Pour contrôler la règle européenne, il est important de tenir compte du contexte local car, en matière d’assurance, le marché unique n’existe pas encore. Les produits sont très différents d’un pays à l’autre, et certains ne sont vendus que dans un seul des États membres. C’est d’ailleurs  le cas de la RC décennale en construction. Cette garantie, obligatoire, est propre au marché français…. Cela complique le contrôle des assureurs pratiquant  la LPS.

Lorsque ces derniers interviennent  sur le marché français depuis l’Irlande, Gibraltar ou Malte, ils ne maîtrisent pas toujours les particularités du marché local et il peut arriver qu’ils  ne disposent ni d’une solidité financière suffisante, ni de l’expertise nécessaire pour souscrire des risques de long terme. Il serait souhaitable de refuser l’autorisation d’exercer dans un autre Etat-membre à un acteur dont le seul but est de conquérir des parts de marché en commercialisant un produit qui n’est pas vendu dans son pays d’origine. 

« L’assureur doit rester maître de ses risques même  lorsqu’il  confie à des intermédiaires une partie de ses activités »

En quoi les intermédiaires qui ont distribué ces contrats sont-ils responsables ?

A cet égard, il est important de rappeler les obligations qui incombent aux intermédiaires travaillant avec ces assureurs. Ces obligations découlent de leur devoir de conseil. Il leur appartient à ce titre de vérifier que l’opérateur auprès duquel ils placent les risques de leurs clients jouit de la meilleure réputation professionnelle et dispose d’une structure financière solide.

En revanche, lorsque ces intermédiaires réalisent des actes de souscription et de gestion des contrats (c’était par exemple le cas du courtier SFS, mandataire de CBL), ils effectuent une activité externalisée au sens de Solvabilité 2. La directive prévoit que l’assureur doit rester maître de ses risques même  lorsqu’il  confie à des intermédiaires une partie de ses activités. Il  est par conséquent  tenu d’exécuter l’ensemble  de ses engagements contractuels et peut donc être mis en cause directement.

Que faire pour éviter d’autres défaillances à l’avenir ?

Ce que nous avons fait tout d’abord pour gérer la crise actuelle. Nous avons, au cours de ces deux dernières années, multiplié les échanges avec les superviseurs prudentiels des pays d’origine des assureurs défaillants afin de les sensibiliser aux particularités de l’assurance construction française. Mais ces derniers restant les seuls responsables de la supervision prudentielle, il ne nous était pas possible d’aller plus loin et de nous substituer à eux.

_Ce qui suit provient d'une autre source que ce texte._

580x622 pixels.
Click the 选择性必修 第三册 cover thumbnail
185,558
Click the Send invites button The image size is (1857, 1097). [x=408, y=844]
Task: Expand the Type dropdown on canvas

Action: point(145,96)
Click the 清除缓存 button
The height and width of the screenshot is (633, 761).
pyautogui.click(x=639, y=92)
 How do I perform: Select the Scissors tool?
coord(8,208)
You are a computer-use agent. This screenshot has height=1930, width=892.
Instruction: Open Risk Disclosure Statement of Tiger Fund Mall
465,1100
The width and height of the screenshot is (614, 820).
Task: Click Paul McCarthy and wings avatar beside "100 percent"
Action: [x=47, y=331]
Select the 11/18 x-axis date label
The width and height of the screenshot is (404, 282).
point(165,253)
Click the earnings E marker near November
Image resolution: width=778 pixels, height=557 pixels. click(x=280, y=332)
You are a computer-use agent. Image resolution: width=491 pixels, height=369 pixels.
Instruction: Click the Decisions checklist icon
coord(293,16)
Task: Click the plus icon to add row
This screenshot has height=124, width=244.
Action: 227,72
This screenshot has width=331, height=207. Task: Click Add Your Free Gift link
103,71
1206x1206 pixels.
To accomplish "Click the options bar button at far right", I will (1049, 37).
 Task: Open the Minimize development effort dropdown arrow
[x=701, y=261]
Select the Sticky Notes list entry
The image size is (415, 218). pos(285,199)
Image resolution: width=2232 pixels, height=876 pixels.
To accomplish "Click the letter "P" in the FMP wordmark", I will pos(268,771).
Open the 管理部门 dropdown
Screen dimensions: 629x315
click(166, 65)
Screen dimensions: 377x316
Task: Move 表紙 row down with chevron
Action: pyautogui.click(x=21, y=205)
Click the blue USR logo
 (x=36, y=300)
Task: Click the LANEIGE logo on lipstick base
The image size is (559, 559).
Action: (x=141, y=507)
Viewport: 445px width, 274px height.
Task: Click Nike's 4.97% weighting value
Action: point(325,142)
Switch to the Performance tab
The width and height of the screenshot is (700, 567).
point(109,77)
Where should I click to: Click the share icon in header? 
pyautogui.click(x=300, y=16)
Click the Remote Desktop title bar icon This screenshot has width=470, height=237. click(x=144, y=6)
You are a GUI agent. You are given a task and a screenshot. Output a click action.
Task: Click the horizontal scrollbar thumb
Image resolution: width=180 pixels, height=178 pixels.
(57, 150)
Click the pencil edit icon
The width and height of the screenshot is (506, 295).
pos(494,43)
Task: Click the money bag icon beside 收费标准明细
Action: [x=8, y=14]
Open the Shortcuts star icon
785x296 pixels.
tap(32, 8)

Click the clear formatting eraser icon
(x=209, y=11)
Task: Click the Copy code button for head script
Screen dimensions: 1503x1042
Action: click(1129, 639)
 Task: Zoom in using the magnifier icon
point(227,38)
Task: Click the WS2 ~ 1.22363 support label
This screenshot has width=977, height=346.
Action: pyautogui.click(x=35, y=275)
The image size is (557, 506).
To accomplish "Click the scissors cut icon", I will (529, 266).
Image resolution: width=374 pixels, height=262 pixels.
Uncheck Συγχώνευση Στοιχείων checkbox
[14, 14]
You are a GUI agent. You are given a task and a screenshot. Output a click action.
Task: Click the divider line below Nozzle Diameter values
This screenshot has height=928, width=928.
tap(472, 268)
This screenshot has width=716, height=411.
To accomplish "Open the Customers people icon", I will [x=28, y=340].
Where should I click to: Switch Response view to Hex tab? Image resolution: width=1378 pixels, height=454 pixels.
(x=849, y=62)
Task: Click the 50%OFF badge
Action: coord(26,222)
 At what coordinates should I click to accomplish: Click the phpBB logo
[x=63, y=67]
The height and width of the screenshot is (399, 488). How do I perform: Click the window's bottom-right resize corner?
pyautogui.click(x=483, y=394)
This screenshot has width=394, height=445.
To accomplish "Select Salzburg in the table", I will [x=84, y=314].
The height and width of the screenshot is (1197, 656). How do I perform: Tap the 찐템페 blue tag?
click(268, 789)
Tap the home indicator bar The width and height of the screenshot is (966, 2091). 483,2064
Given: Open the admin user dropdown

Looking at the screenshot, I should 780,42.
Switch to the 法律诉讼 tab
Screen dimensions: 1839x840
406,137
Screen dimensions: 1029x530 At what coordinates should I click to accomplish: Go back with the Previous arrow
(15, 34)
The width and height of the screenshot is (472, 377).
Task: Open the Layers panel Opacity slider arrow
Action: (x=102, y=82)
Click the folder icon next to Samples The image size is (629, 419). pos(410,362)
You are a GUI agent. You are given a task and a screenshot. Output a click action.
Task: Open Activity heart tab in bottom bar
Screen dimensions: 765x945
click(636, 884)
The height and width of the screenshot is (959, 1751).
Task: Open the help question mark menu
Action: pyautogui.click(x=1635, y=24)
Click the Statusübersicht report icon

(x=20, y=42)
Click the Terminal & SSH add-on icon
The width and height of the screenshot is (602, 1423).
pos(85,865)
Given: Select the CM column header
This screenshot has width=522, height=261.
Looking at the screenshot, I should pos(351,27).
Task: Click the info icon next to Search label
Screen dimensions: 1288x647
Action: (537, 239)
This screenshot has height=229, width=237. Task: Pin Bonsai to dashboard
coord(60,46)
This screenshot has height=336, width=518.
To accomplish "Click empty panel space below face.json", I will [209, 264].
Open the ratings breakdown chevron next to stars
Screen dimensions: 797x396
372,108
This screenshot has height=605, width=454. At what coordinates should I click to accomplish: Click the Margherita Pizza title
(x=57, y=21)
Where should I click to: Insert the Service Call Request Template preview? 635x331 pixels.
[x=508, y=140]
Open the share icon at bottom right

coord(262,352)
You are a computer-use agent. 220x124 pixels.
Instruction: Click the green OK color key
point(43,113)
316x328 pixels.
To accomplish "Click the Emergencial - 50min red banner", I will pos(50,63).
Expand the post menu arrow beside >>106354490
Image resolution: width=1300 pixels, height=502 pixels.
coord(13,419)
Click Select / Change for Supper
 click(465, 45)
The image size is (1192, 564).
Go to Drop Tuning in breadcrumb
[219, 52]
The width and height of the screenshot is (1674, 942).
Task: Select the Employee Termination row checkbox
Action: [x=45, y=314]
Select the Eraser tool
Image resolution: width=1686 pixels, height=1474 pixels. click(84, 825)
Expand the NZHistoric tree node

Nous avons  également  saisi l’Autorité européenne des assurances (EIOPA) et obtenu  que le sujet soit traité de manière coordonnée au niveau européen. Des plateformes de coopération technique ont ainsi été mises en place. Elles réunissent les superviseurs des pays concernés pour leur permettre d’échanger et de définir les mesures à prendre.

A l’avenir, nous préconisons que les pouvoirs de l’EIOPA soient renforcés pour en faire une vraie autorité de coordination, dotée de la faculté de sanctionner les autorités nationales de supervision. C’est d’ailleurs l’orientation prise dans le plan de « convergence de la supervision » d’EIOPA pour 2018 et 2019. Ce plan  met pour la première fois l’accent sur les « activités transfrontalières » et les « business model non soutenables » dans l’assurance-construction et la RC médicale. En outre, il conviendra de vérifier que la place laissée vacante par les assureurs défaillants ne soit pas immédiatement occupée par de nouveaux acteurs qui ne présenteraient pas toutes les garanties de professionnalisme et de solidité financière.